What is even more surprising is though many organisations had claimed that they had drafted a progressive and pro-women nikahnama — the Shia Board, the Women’s Board, the Bharatiya Muslim Mahila Andolan, etc, none filed an affidavit to produce their own “ideal” draft before the bench hearing the triple talaq issue. There was also no mention of how each had popularised their own versions to bring in social transformation alluded to by Suneetha in her essay in 2012. It seemed that the vibrant debate of the first decade of the 21st century had been buried. This silence by various sects and community-based organisations working for the rights of Muslim women provided a fertile ground for the government to introduce a bill to criminalise triple talaq ostensibly to protect Muslim women.
So it appears that both the minister’s anxiety to introduce the concept of pre-nup agreement and the Muslim groups’ efforts to popularise conditional nikahnama, have remained at the level of theoretical discussions, and have not reached down to the ground to help ordinary women.
Most Muslim women are unaware of their right to stipulate conditions in their nikahnama.
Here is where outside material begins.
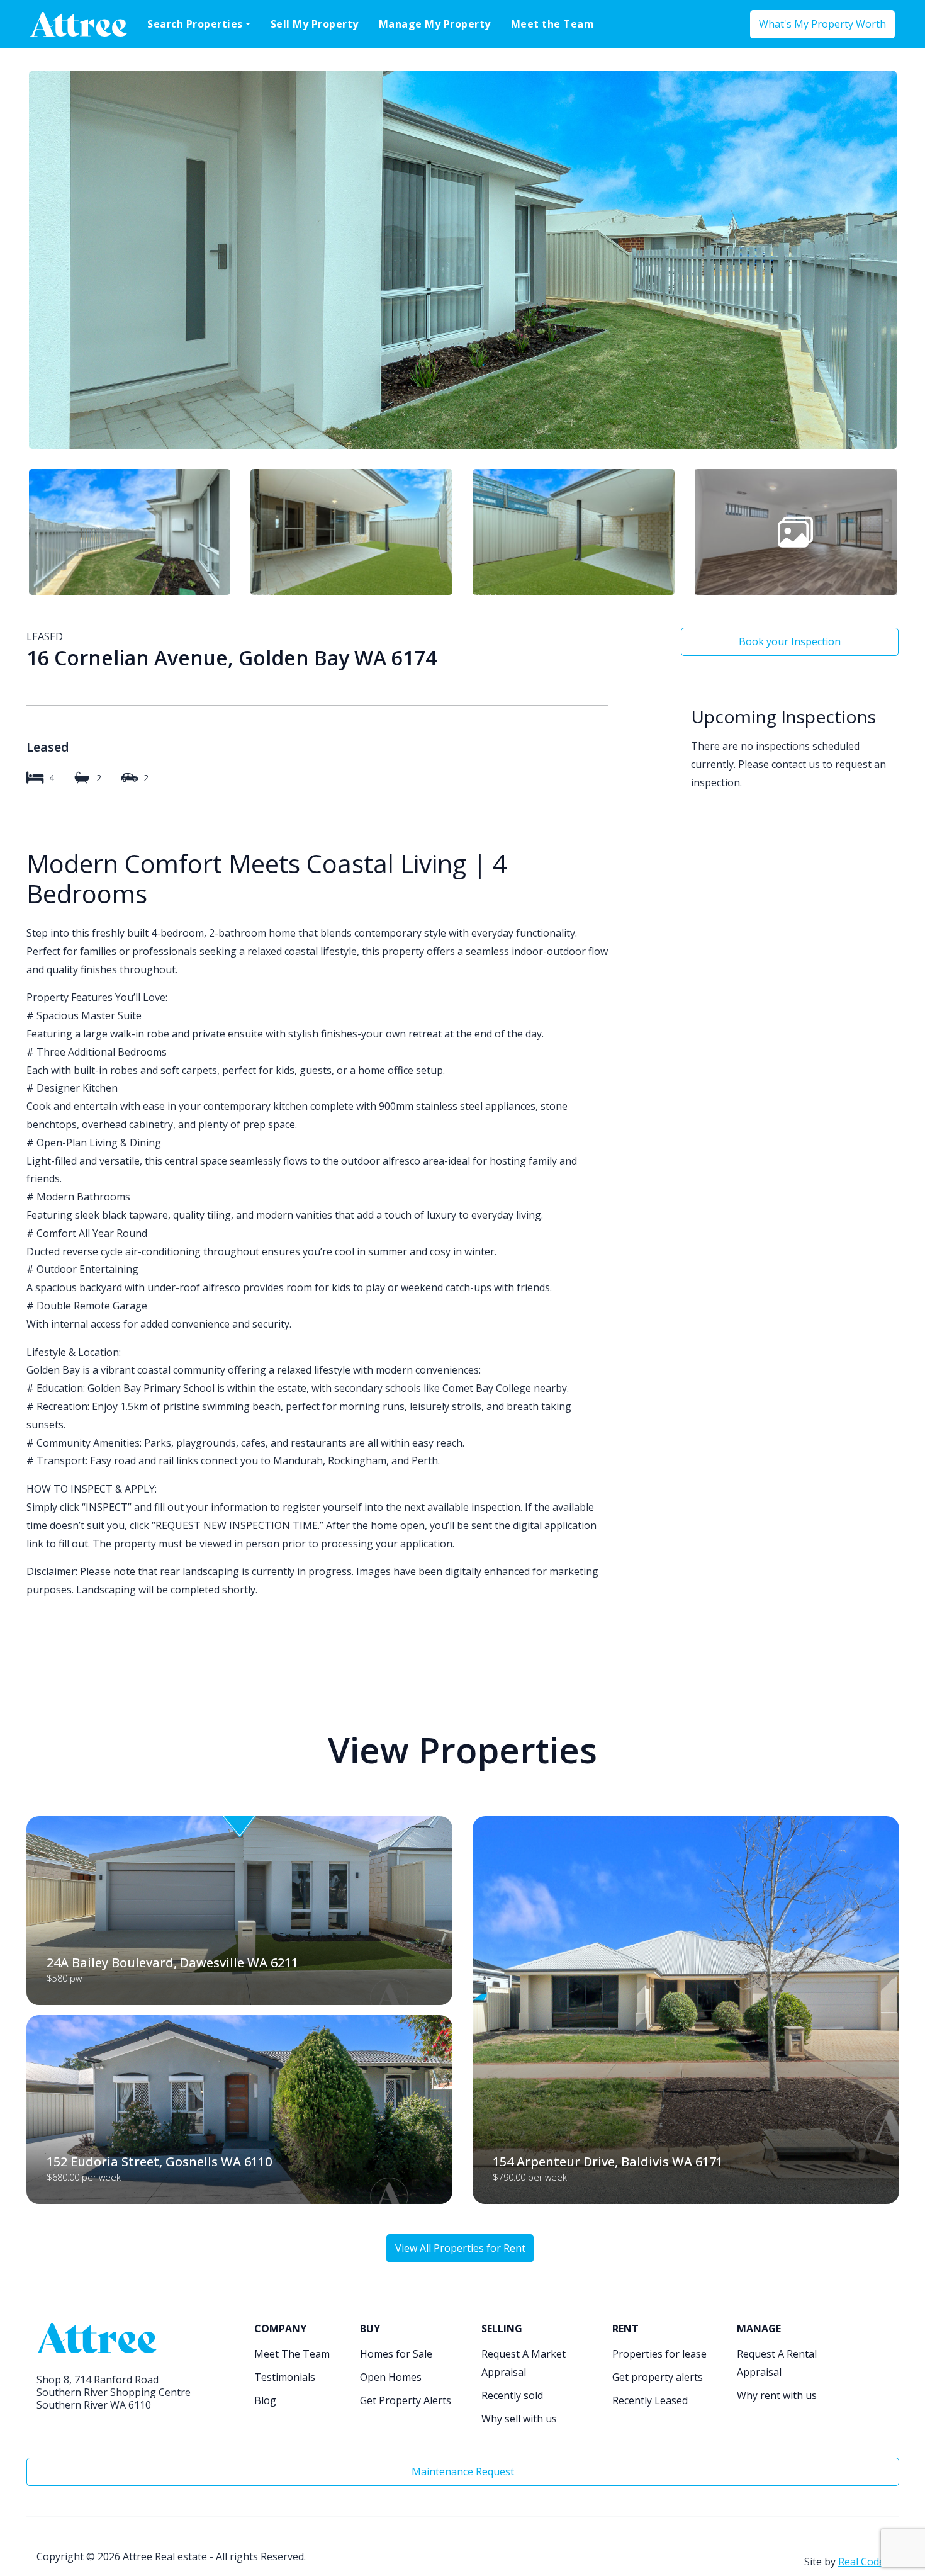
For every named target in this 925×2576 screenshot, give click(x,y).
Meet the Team (553, 24)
Even if they are aware, they lack agency at the time of negotiating the marriage. It is also viewed as inauspicious to discuss the mode of talaq at the time of nikah. But since the right is Quranic, keeping women in the dark about their basic rights would amount to violating the Quranic stipulations. It almost amounts to accepting the Hindu notion of marriage as a sacrament. Only by working with qazis at the local level who solemnise marriages and with Muslim girls of marriageable age to make them aware of their rights, can the aspiration of social transformation through a conditional nikahnama be effected. Approval of the board is not mandatory, as editor of Milli Gazette Zafarul Khan commented, since it is not a fiqh (jurisprudential) body.